## EXERCISE INPUT
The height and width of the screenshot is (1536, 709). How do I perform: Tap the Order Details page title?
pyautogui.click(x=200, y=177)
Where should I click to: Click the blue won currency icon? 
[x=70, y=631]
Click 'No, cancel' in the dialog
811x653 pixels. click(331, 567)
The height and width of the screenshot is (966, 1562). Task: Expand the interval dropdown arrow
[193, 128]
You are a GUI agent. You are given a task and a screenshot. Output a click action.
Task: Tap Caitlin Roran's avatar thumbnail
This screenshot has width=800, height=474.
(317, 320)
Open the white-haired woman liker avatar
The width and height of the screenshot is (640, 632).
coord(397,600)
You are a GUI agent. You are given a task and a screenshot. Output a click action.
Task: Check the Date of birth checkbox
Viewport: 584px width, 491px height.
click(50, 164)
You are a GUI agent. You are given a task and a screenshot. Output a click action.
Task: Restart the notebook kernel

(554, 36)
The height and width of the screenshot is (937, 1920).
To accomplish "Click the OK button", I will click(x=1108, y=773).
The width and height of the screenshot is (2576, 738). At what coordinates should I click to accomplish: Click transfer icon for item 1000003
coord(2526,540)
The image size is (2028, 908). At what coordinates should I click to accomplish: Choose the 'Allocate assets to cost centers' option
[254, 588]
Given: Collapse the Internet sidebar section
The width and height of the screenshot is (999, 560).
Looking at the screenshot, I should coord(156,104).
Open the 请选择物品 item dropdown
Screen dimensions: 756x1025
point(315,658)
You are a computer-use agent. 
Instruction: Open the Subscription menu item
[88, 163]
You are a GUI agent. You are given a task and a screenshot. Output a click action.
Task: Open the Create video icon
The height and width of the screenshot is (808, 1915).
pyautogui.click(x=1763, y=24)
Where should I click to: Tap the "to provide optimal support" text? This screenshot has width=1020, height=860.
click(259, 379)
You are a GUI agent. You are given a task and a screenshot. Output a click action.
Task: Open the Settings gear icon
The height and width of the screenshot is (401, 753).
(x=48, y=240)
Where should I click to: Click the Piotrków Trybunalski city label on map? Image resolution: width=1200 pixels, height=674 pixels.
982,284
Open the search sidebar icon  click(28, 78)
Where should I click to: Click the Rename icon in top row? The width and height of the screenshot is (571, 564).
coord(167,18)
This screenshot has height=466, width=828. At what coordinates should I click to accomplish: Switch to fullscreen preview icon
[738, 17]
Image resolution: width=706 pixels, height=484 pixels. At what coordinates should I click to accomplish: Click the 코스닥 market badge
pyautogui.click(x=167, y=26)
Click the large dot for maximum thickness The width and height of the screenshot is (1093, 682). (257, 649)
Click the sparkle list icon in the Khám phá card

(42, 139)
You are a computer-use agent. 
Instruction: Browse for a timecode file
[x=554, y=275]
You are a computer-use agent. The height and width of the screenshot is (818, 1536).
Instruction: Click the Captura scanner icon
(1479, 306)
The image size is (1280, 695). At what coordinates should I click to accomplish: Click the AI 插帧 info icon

## TASK BRIEF
Return all the data above once more, precisely as given.

## REPLY TO THE TASK
The height and width of the screenshot is (1536, 709). How do I perform: Tap the Order Details page title?
pyautogui.click(x=200, y=177)
Where should I click to: Click the blue won currency icon? 
[x=70, y=631]
Click 'No, cancel' in the dialog
811x653 pixels. click(331, 567)
The height and width of the screenshot is (966, 1562). Task: Expand the interval dropdown arrow
[193, 128]
You are a GUI agent. You are given a task and a screenshot. Output a click action.
Task: Tap Caitlin Roran's avatar thumbnail
This screenshot has width=800, height=474.
(317, 320)
Open the white-haired woman liker avatar
The width and height of the screenshot is (640, 632).
coord(397,600)
You are a GUI agent. You are given a task and a screenshot. Output a click action.
Task: Check the Date of birth checkbox
Viewport: 584px width, 491px height.
click(50, 164)
You are a GUI agent. You are given a task and a screenshot. Output a click action.
Task: Restart the notebook kernel

(554, 36)
The height and width of the screenshot is (937, 1920).
To accomplish "Click the OK button", I will click(x=1108, y=773).
The width and height of the screenshot is (2576, 738). At what coordinates should I click to accomplish: Click transfer icon for item 1000003
coord(2526,540)
The image size is (2028, 908). At what coordinates should I click to accomplish: Choose the 'Allocate assets to cost centers' option
[254, 588]
Given: Collapse the Internet sidebar section
The width and height of the screenshot is (999, 560).
Looking at the screenshot, I should coord(156,104).
Open the 请选择物品 item dropdown
Screen dimensions: 756x1025
point(315,658)
You are a computer-use agent. 
Instruction: Open the Subscription menu item
[88, 163]
You are a GUI agent. You are given a task and a screenshot. Output a click action.
Task: Open the Create video icon
The height and width of the screenshot is (808, 1915).
pyautogui.click(x=1763, y=24)
Where should I click to: Tap the "to provide optimal support" text? This screenshot has width=1020, height=860.
click(259, 379)
You are a GUI agent. You are given a task and a screenshot. Output a click action.
Task: Open the Settings gear icon
The height and width of the screenshot is (401, 753).
(x=48, y=240)
Where should I click to: Click the Piotrków Trybunalski city label on map? Image resolution: width=1200 pixels, height=674 pixels.
982,284
Open the search sidebar icon  click(28, 78)
Where should I click to: Click the Rename icon in top row? The width and height of the screenshot is (571, 564).
coord(167,18)
This screenshot has height=466, width=828. At what coordinates should I click to accomplish: Switch to fullscreen preview icon
[738, 17]
Image resolution: width=706 pixels, height=484 pixels. At what coordinates should I click to accomplish: Click the 코스닥 market badge
pyautogui.click(x=167, y=26)
Click the large dot for maximum thickness The width and height of the screenshot is (1093, 682). (257, 649)
Click the sparkle list icon in the Khám phá card

(42, 139)
You are a computer-use agent. 
Instruction: Browse for a timecode file
[x=554, y=275]
You are a computer-use agent. The height and width of the screenshot is (818, 1536).
Instruction: Click the Captura scanner icon
(1479, 306)
The image size is (1280, 695). At what coordinates should I click to accomplish: Click the AI 插帧 info icon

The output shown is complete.